**Work to be completed**
A verbatim restatement of the data, free of pictures, is what you should output.

**Extracted data**
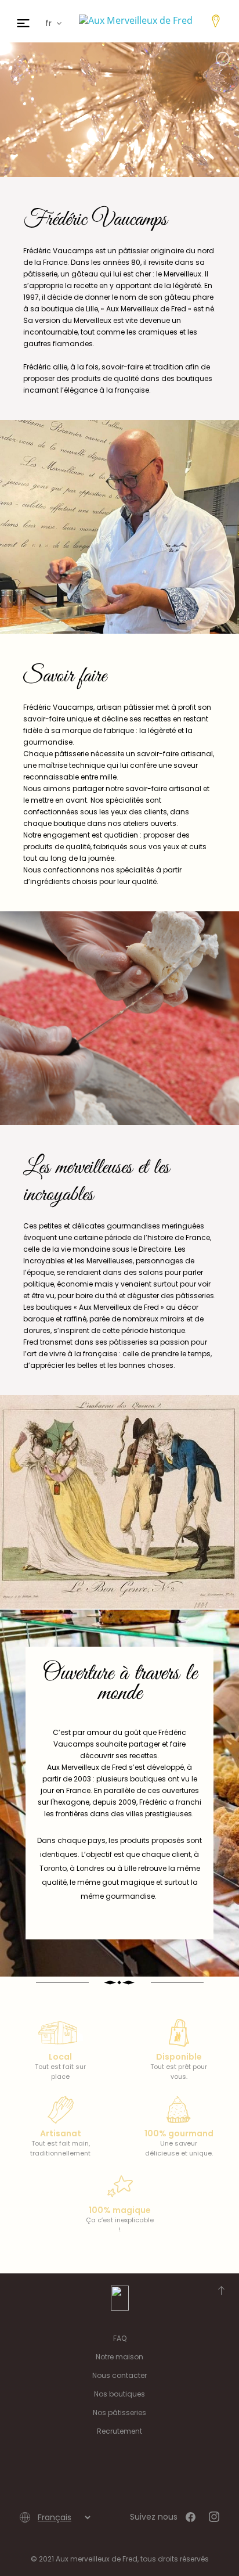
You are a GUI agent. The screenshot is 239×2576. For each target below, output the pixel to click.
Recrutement (119, 2431)
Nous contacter (119, 2375)
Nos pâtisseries (119, 2412)
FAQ (119, 2338)
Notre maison (119, 2357)
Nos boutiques (119, 2394)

**Answer area**
You are a GUI agent. The screenshot is 239×2576. For each target below, output the pixel to click.
Recrutement (119, 2431)
Nous contacter (119, 2375)
Nos pâtisseries (119, 2412)
FAQ (119, 2338)
Notre maison (119, 2357)
Nos boutiques (119, 2394)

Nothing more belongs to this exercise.